What this task involves: Every record below should be printed exactly as given.

*** Source material Section Begins ***

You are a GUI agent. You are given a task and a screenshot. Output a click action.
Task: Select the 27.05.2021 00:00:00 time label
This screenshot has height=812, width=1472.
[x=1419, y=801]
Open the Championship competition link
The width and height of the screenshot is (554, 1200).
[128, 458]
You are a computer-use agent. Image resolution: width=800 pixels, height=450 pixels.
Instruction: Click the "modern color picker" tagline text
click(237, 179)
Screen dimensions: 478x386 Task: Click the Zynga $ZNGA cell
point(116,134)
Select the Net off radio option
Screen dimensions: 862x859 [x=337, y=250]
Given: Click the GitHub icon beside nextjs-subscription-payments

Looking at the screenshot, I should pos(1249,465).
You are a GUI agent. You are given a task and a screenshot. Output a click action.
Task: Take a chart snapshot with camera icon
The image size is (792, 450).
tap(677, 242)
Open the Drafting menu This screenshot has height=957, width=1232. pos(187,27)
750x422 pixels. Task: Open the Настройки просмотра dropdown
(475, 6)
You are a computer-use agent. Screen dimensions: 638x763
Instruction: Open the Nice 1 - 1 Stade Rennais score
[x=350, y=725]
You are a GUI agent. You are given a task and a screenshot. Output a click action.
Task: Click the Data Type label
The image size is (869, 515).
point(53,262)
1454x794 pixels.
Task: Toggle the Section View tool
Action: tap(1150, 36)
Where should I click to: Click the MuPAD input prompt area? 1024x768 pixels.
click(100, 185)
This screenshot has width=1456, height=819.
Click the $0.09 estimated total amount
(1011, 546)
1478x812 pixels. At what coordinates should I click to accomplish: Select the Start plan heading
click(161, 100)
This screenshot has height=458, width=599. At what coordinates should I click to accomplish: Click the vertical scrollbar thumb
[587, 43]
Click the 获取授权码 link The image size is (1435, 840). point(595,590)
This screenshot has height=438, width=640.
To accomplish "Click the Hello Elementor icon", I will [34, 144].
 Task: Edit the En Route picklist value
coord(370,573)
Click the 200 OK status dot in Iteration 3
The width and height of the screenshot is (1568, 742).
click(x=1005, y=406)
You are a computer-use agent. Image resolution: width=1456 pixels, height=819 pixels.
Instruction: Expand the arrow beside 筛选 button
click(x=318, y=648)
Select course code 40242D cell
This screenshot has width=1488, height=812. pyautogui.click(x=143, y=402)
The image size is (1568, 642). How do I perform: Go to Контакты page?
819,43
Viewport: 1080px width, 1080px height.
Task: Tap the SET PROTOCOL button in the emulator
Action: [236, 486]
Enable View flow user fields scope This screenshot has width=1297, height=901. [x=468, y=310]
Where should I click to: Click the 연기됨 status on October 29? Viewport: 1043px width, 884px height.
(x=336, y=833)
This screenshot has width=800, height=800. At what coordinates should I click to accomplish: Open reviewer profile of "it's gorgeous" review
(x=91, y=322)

*** Source material Section Ends ***

Written solution:
You are a GUI agent. You are given a task and a screenshot. Output a click action.
Task: Select the 27.05.2021 00:00:00 time label
This screenshot has height=812, width=1472.
[x=1419, y=801]
Open the Championship competition link
The width and height of the screenshot is (554, 1200).
[128, 458]
You are a computer-use agent. Image resolution: width=800 pixels, height=450 pixels.
Instruction: Click the "modern color picker" tagline text
click(237, 179)
Screen dimensions: 478x386 Task: Click the Zynga $ZNGA cell
point(116,134)
Select the Net off radio option
Screen dimensions: 862x859 [x=337, y=250]
Given: Click the GitHub icon beside nextjs-subscription-payments

Looking at the screenshot, I should pos(1249,465).
You are a GUI agent. You are given a task and a screenshot. Output a click action.
Task: Take a chart snapshot with camera icon
The image size is (792, 450).
tap(677, 242)
Open the Drafting menu This screenshot has height=957, width=1232. pos(187,27)
750x422 pixels. Task: Open the Настройки просмотра dropdown
(475, 6)
You are a computer-use agent. Screen dimensions: 638x763
Instruction: Open the Nice 1 - 1 Stade Rennais score
[x=350, y=725]
You are a GUI agent. You are given a task and a screenshot. Output a click action.
Task: Click the Data Type label
The image size is (869, 515).
point(53,262)
1454x794 pixels.
Task: Toggle the Section View tool
Action: tap(1150, 36)
Where should I click to: Click the MuPAD input prompt area? 1024x768 pixels.
click(100, 185)
This screenshot has width=1456, height=819.
Click the $0.09 estimated total amount
(1011, 546)
1478x812 pixels. At what coordinates should I click to accomplish: Select the Start plan heading
click(161, 100)
This screenshot has height=458, width=599. At what coordinates should I click to accomplish: Click the vertical scrollbar thumb
[587, 43]
Click the 获取授权码 link The image size is (1435, 840). point(595,590)
This screenshot has height=438, width=640.
To accomplish "Click the Hello Elementor icon", I will [34, 144].
 Task: Edit the En Route picklist value
coord(370,573)
Click the 200 OK status dot in Iteration 3
The width and height of the screenshot is (1568, 742).
click(x=1005, y=406)
You are a computer-use agent. Image resolution: width=1456 pixels, height=819 pixels.
Instruction: Expand the arrow beside 筛选 button
click(x=318, y=648)
Select course code 40242D cell
This screenshot has width=1488, height=812. pyautogui.click(x=143, y=402)
The image size is (1568, 642). How do I perform: Go to Контакты page?
819,43
Viewport: 1080px width, 1080px height.
Task: Tap the SET PROTOCOL button in the emulator
Action: [236, 486]
Enable View flow user fields scope This screenshot has width=1297, height=901. [x=468, y=310]
Where should I click to: Click the 연기됨 status on October 29? Viewport: 1043px width, 884px height.
(x=336, y=833)
This screenshot has width=800, height=800. At what coordinates should I click to accomplish: Open reviewer profile of "it's gorgeous" review
(x=91, y=322)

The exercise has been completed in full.